TASK INSTRUCTIONS —
Reproduce word for word everything from the start of the listing below down to the line containing "click(x=967, y=288)", including that line.

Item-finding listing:

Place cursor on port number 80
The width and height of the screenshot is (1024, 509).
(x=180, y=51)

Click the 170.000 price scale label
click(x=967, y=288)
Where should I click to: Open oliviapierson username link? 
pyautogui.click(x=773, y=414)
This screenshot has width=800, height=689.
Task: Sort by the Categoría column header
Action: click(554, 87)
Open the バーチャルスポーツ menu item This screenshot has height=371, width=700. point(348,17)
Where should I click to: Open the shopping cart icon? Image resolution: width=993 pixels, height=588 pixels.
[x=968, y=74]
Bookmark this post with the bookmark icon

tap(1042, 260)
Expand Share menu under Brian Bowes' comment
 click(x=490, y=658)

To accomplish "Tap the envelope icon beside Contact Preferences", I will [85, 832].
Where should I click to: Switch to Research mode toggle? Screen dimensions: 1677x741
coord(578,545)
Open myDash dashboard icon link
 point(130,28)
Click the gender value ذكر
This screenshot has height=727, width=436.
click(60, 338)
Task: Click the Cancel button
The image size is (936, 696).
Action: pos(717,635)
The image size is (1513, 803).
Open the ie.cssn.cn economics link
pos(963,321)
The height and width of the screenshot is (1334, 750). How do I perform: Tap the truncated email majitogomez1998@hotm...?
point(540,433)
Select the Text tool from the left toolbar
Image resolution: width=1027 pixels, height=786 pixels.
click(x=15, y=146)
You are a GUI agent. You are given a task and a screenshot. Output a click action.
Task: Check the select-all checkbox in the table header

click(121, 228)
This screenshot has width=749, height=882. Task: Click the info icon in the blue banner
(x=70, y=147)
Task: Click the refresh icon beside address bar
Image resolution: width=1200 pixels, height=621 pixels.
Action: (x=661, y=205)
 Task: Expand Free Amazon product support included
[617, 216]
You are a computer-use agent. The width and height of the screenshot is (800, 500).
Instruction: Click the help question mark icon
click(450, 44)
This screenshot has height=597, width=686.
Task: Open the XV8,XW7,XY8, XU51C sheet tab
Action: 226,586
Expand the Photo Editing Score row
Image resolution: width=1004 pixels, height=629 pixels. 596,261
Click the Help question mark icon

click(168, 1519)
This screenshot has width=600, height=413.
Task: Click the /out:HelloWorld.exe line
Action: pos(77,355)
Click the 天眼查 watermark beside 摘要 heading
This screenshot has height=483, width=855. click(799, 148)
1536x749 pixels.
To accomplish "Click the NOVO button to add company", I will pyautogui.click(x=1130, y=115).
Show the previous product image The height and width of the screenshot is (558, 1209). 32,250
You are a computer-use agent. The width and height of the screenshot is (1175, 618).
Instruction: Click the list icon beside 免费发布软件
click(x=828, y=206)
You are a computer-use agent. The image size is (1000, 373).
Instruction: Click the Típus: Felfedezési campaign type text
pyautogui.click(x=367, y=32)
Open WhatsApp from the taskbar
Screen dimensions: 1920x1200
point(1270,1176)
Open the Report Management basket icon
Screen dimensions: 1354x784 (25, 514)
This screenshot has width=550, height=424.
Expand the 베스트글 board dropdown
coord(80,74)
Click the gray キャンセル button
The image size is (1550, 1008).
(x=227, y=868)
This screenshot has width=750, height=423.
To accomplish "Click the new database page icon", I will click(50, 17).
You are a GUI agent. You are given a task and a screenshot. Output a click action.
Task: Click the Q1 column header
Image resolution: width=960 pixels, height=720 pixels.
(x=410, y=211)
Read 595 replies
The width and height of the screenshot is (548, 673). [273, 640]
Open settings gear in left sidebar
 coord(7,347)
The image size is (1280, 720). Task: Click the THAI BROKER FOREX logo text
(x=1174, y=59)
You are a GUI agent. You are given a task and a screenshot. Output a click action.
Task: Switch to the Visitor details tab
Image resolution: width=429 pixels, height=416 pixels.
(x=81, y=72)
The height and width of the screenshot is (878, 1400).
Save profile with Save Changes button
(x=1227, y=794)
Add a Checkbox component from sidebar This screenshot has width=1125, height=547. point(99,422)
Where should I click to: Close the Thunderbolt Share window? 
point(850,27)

TASK SOLUTION —
Place cursor on port number 80
The width and height of the screenshot is (1024, 509).
(x=180, y=51)

Click the 170.000 price scale label
click(x=967, y=288)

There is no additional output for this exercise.